Slashdot: Making Software Suck Less, Pt. IIFeb 21, 2001, 23:04 (1 Talkback[s])
"The insidious thing about Free software, the really subversive part, is that it takes so little to start writing it. Anyone with a few tools, spare time, and the wherewithall to start hacking can. Witness the long listings of low-version-number IM clients and MP3 players on software announcement sites. People like to code."
"Every new project represents a coder who wants to write free software, but chooses not to work with an existing project for whatever reason. How many more people would like to contribute but don't know where to start?

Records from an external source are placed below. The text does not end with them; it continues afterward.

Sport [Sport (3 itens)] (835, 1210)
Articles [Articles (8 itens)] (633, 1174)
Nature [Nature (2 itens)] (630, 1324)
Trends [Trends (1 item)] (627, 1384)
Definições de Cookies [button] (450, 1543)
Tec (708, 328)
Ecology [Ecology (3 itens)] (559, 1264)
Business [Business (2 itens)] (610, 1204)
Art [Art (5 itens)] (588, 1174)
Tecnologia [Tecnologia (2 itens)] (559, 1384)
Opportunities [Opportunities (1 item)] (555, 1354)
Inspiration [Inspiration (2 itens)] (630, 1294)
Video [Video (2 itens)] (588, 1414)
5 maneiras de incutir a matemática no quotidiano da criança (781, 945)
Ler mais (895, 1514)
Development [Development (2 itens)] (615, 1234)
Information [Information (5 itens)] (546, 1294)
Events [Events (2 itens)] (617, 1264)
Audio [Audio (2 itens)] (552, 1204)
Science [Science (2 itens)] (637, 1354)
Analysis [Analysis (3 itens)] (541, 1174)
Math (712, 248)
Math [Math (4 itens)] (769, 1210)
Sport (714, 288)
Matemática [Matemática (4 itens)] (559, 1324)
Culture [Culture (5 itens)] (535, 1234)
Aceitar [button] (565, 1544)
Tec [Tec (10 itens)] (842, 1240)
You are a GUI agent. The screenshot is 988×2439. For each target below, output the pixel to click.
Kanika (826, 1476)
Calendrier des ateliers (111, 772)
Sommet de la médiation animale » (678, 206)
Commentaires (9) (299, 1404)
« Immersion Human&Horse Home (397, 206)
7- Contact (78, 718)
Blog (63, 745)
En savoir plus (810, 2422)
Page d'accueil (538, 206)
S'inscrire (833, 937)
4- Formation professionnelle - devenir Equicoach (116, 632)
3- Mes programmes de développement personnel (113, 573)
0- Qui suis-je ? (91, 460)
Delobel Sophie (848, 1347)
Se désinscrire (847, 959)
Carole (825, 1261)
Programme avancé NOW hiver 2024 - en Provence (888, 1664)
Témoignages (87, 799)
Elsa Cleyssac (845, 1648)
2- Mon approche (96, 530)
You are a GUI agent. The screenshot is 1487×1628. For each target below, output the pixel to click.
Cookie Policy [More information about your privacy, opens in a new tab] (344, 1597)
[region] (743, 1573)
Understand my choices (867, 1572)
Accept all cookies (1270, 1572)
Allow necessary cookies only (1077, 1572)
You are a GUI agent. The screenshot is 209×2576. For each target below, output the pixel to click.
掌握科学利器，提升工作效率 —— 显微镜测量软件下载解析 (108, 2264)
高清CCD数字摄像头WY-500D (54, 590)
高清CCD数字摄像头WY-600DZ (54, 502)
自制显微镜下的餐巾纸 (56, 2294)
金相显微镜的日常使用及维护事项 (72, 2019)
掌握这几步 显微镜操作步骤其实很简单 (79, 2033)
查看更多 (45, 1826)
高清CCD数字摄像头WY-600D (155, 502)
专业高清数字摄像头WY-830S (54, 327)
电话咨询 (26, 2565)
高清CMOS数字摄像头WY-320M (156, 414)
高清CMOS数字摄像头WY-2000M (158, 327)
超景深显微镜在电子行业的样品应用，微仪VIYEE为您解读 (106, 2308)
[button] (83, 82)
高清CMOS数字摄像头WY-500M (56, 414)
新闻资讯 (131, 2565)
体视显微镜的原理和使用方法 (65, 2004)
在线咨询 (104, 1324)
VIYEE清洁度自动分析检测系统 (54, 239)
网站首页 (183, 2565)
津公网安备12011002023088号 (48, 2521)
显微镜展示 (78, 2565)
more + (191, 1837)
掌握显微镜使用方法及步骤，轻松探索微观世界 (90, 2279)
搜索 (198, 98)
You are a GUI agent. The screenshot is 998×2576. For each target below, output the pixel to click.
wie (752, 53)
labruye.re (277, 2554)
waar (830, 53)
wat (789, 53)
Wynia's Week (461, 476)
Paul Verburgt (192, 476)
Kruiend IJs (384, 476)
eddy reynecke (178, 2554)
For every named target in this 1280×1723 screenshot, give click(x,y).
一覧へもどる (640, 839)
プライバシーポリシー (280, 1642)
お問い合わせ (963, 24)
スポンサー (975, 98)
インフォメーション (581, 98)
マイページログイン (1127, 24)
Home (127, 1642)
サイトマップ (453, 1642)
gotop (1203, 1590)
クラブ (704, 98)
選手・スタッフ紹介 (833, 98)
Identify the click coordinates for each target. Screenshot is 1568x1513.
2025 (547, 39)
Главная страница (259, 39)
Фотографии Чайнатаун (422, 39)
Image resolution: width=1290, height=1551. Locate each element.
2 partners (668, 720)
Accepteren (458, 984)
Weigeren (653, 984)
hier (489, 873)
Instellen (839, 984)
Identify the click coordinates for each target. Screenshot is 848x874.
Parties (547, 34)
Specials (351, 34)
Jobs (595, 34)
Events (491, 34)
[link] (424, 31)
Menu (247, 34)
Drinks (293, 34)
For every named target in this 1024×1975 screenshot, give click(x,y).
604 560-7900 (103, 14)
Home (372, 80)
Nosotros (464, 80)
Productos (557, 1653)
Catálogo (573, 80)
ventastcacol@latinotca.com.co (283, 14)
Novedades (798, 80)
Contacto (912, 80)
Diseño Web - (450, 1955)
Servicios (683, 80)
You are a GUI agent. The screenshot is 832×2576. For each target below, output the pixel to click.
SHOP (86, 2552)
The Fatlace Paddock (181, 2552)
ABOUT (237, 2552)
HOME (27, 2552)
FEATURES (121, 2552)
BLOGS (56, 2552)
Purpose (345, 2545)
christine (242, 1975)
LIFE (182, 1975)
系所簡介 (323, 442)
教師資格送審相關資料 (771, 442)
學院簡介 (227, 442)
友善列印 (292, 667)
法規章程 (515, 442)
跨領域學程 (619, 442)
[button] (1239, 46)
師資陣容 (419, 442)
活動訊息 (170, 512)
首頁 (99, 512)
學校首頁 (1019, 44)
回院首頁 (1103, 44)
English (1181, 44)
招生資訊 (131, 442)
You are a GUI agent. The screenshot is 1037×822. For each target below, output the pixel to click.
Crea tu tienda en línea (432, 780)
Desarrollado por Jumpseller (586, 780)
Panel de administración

Hundreds, even thousands of free software projects could use another coder, some testers, and someone -- anyone -- offering suggestions and attaboys. For each veteran programmer, battle-hardened and wizened by experience, a dozen novices spend evenings honing their skills."
"The obvious solution is to match availability with opportunity and enthusiasm with experience. The free software community can produce better programmers by giving new recruits mentors to emulate. It offers the possibility for programmers to learn by improving existing projects, instead of reinventing wheels. This doesn't require expert programmers. It takes people with practical experience, patience, and the willingness to invest time in another person's education."
"Though this article draws from experience with free software, there's no reason similar procedures could not succeed in commercial settings. Computer science sophmores (and higher) would benefit from internship programs organized similarly."